Sarah Wilkinson and her 9-year old daughter Mia at Canadian Cannabis Clinics in St. Catharines on Monday, September 14, 2015. Mrs. Wilkinson brought Mia to this Ontario clinic because she could not get her prescription for medical marijuana renewed at their home in Alberta. Mia has been taking medical marijuana for two years. She went from having 100 seizures a day to being seizure-free for about a year and a half.
Image Credit: THE CANADIAN PRESS/Peter Power

TORONTO - An Alberta mother whose daughter has severe epilepsy has travelled to Ontario for a medical marijuana prescription after the girl's doctor said he was no longer allowed to provide permission to purchase the product.

In 2013, Sarah Wilkinson had started extracting cannabis oil from dried marijuana — purchased from a licensed grower with a prescription from a neurologist at Alberta Children's Hospital — to prevent life-threatening seizures in her eight-year-old daughter Mia.

But in July, the physician declined to renew the prescription because of a hospital policy based on the position of Alberta Health Services, the provincial health authority, which does not support the use of medical marijuana for pediatric patients with epilepsy.

Wilkinson said the cannabis oil is the only therapy that has worked to stop Mia's seizures, caused by a rare type of epilepsy called Ohtahara syndrome.

Despite taking 30 to 40 anti-convulsive pills daily, Mia would suffer up to 100 seizures a day, said her mother. But since starting daily doses of oral cannabis oil 19 months ago, she has not had a single seizure.

On Monday, Mia was seen by a doctor at the Canadian Cannabis Clinic in St. Catharines, Ont., and left with a prescription for dried marijuana, which her mother can fill from a federally licensed producer after returning to their Airdrie, Alta., home.

"It's a big relief. I don't have to worry about when I run out of her meds," said her mother, who had been worried about her dwindling supply of medical-grade marijuana purchased with the initial prescription.

Wilkinson said she turned to cannabis because nothing else was helping her child, whose seizures could be so severe she would stop breathing and have to be resuscitated and rushed to hospital.

"I really took a big leap of faith with that," she said of the cannabis oil, adding that within 24 hours of the first dose, Mia's seizures had completely stopped.

Without the treatment, "we would have waited for the next big seizure and she would have died. There's not a really nice way to say that.

"Now, we can all breathe."

For Mia, tetrahydrocannabinol, or THC, appears to be the ingredient in marijuana that controls her seizures, while others with different forms of epilepsy benefit from another component of the plant called cannabidiol, or CBD.

Pharmacologist-toxicologist McIntyre Burnham, co-director of the Epilepsy Research Program of the Ontario Brain Institute in Toronto, said about 30 per cent of people with seizures don't respond to any anti-convulsive medications.

== Task set ==
[1] From the article on Mia's cannabis treatment, set down word for word the stretch from "In 2013, Sarah" through "a single seizure.".
[2] Answer these questions from the article on Mia's cannabis treatment:
(a) How many anti-convulsive pills did Mia take each day before the cannabis oil?
(b) What is the rare type of epilepsy that causes Mia's seizures?
(c) In what Alberta town is the family's home?
[3] Continue the article on Mia's cannabis treatment, picking up after its final sentence.

== Information supplied ==
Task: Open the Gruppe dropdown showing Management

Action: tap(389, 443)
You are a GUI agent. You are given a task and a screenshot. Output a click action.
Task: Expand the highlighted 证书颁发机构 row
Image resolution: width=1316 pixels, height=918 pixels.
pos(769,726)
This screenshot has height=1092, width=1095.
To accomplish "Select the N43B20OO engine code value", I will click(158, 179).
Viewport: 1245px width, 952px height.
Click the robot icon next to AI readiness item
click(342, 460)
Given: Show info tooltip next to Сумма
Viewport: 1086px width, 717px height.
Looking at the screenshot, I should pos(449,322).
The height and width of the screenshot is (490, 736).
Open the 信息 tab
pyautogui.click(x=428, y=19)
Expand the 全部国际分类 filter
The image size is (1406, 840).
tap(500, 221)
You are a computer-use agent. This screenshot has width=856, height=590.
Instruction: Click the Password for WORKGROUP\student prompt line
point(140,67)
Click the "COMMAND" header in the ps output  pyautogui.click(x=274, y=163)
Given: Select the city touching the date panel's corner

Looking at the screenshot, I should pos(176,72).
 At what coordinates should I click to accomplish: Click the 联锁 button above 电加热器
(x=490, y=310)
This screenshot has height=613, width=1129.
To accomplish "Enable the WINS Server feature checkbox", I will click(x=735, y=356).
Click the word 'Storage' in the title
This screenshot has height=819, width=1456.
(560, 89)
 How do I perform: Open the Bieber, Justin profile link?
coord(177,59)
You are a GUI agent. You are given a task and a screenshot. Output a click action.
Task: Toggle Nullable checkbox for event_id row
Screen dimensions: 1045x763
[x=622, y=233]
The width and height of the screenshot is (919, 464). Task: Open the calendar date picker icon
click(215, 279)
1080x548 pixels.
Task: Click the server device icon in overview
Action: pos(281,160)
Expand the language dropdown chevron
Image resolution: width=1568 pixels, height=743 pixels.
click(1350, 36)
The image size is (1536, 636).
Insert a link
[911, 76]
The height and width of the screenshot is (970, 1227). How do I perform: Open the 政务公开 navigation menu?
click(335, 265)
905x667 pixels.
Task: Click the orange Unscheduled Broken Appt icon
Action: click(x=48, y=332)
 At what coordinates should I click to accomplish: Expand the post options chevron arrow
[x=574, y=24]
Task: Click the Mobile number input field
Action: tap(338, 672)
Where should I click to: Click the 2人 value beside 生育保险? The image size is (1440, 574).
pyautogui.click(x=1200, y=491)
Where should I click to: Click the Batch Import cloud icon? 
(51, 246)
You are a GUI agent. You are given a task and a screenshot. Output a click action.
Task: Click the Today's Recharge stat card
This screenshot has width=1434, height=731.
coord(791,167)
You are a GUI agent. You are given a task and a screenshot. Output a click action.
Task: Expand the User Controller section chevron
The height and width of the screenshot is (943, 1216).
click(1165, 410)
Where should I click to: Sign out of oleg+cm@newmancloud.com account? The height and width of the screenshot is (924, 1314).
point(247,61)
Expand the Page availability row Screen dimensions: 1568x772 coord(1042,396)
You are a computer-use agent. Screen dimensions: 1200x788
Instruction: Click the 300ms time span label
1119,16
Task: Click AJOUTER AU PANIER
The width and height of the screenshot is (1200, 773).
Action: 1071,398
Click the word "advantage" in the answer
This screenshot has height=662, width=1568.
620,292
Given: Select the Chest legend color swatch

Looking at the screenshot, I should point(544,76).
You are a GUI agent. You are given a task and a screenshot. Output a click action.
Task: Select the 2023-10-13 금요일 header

== Results of the tasks ==
[1]
In 2013, Sarah Wilkinson had started extracting cannabis oil from dried marijuana — purchased from a licensed grower with a prescription from a neurologist at Alberta Children's Hospital — to prevent life-threatening seizures in her eight-year-old daughter Mia.

But in July, the physician declined to renew the prescription because of a hospital policy based on the position of Alberta Health Services, the provincial health authority, which does not support the use of medical marijuana for pediatric patients with epilepsy.

Wilkinson said the cannabis oil is the only therapy that has worked to stop Mia's seizures, caused by a rare type of epilepsy called Ohtahara syndrome.

Despite taking 30 to 40 anti-convulsive pills daily, Mia would suffer up to 100 seizures a day, said her mother. But since starting daily doses of oral cannabis oil 19 months ago, she has not had a single seizure.

[2]
(a) 30 to 40
(b) Ohtahara syndrome
(c) Airdrie

[3]
His program plans to seek Health Canada approval for a clinical trial in adults of a cannabidiol in capsule form being developed by Canadian medical marijuana producer Tilray, which he hopes will start in about a year.

While THC does stop seizures in some people, it's also the active ingredient in marijuana that "makes you high," said Burnham, whereas CBD does not.

Researchers agree clinical trials are needed to determine if the various strains and extracts of marijuana can benefit patients with a variety of conditions, and cannabidiol appears "quite promising" for epilepsy, he said.

But "people are thinking it's a wonder drug. I think it's too early to say that ... It's not going to be for everyone. It will help some people and not help others."

Kunvar Mudhar does believe CBD is a wonder drug.

A year ago, she started giving cannabis oil high in CBD to her son Zen, who has intractable epilepsy related to cerebral palsy that is resistant to all anti-convulsive medications.

As a baby, he had been put on a special diet, which reduced the number and severity of his seizures — but he was still experiencing about 150 a day.

"The first night I gave him the first dose, we started off very low," said Mudhar of Mississauga, Ont., who makes cannabis oil from dried marijuana purchased through a doctor's prescription.

Within a day, the number of Zen's seizures dropped to about 30, and with a slight increase in the dose, they disappeared for months.

Mudhar had been treating Zen, now 7, with an oil high in CBD and low in THC, but she also had on hand an oil extract she'd prepared with a two-to-one ratio of CBD to THC.

One night in February, her son suffered a grand mal seizure, despite the daily cannabis therapy.

"His body was jerking. He started to turn grey-blue," she said. "At that point, I had nothing else to give him. I had already called the paramedics and was waiting for them to come.

"The last thing I did was grab that (higher THC-dose) oil and rub it on his gums — and the seizure stopped."

Mudhar said she would have been happy if the cannabis oil had just reduced his seizures by a significant amount.

"But this is amazing. To me, this is more than a miracle that Zen has seizure-free days."

— Follow @SherylUbelacker on Twitter.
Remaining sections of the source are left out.